Talking to The News at a three-day hackathon ‘the I Am Karachi Innovation Challenge’ organised by the Pakistan Innovation Foundation and the I AM Karachi Consortium in collaboration with the Karachi Youth Initiative at the Habib Universtiy, he said future belonged to the online market and it had already showed its immeasurable potentials.
“Mark Zuckerberg has pushed the world into a new era through a simple but magical idea of Facebook,” he said. “He was a co-founder of the social networking website which was launched officially in 2004, the time when he was just 20 years old.”
Mubashir, who is also the Microsoft Student Partner in the Ned University, said Evan Spiegel and Bobby Murphy had also proved their skills at young ages by introducing Snapchat, a video messaging application, in 2011 and it broke the online the market.
“There are several examples which show that the world is moving at a very rapid pace to grab the latest technology but our society has been unfortunate to realise the backward era we are living in,” he said. “Our developers have been successful in hitting the online market but we cannot prosperous in a real sense unless we mark our signature by introducing innovative online platforms.”

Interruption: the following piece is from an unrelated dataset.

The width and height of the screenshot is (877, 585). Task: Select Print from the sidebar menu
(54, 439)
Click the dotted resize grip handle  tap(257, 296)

He said it was a great experience to contest with the best brains in the town and the learning process had more worth than winning the award.
Talking about the app which won the special prize in the category of law and security, he said it allowed users to check information about crimes by using online maps on run time.
“It also allows users to report any crime or accident by taking picture on their gadgets and the server of the concerned department will receive it digitally with necessary details of time and location.”
Mubashir said the organisers deserved appreciations and there was a dire need to arrange such competitions which could help Pakistani youth polish their skills to hunt for inventive ideas.
Jameel Yusuf, the president of the I AM Karachi consortium said there was a dearth of spaces and opportunities for the people of Karachi, particularly the youth, where they could come together to solve some of the most pressing issues of Karachi innovatively.
“This activity fits perfectly with our objective of reclaiming public spaces and bringing people together under one platform. Our aim is to create a peaceful and vibrant city which can only be made possible through activities like these.”
He said the contest helped create innovative solutions in 5 key areas – education, health, law and security, transportation and environment, and arts, culture and sports. A total of 396 teams and 958 individuals participated in the competition, and the winners of each category would have an opportunity to be incubated at the Nest I/O.
“The theme partner groups will sponsor and work with the winning teams to help transform their idea into real impact of Karachi.” Athar Osama, the founder and CEO of the Pakistan Innovation Foundation, said citizens’ innovation was critical to the development and progress of nations.
“Pakistan, as a country, and Karachi, as a city, is in dire need for innovation to solve the myriad of problems it finds itself in today.”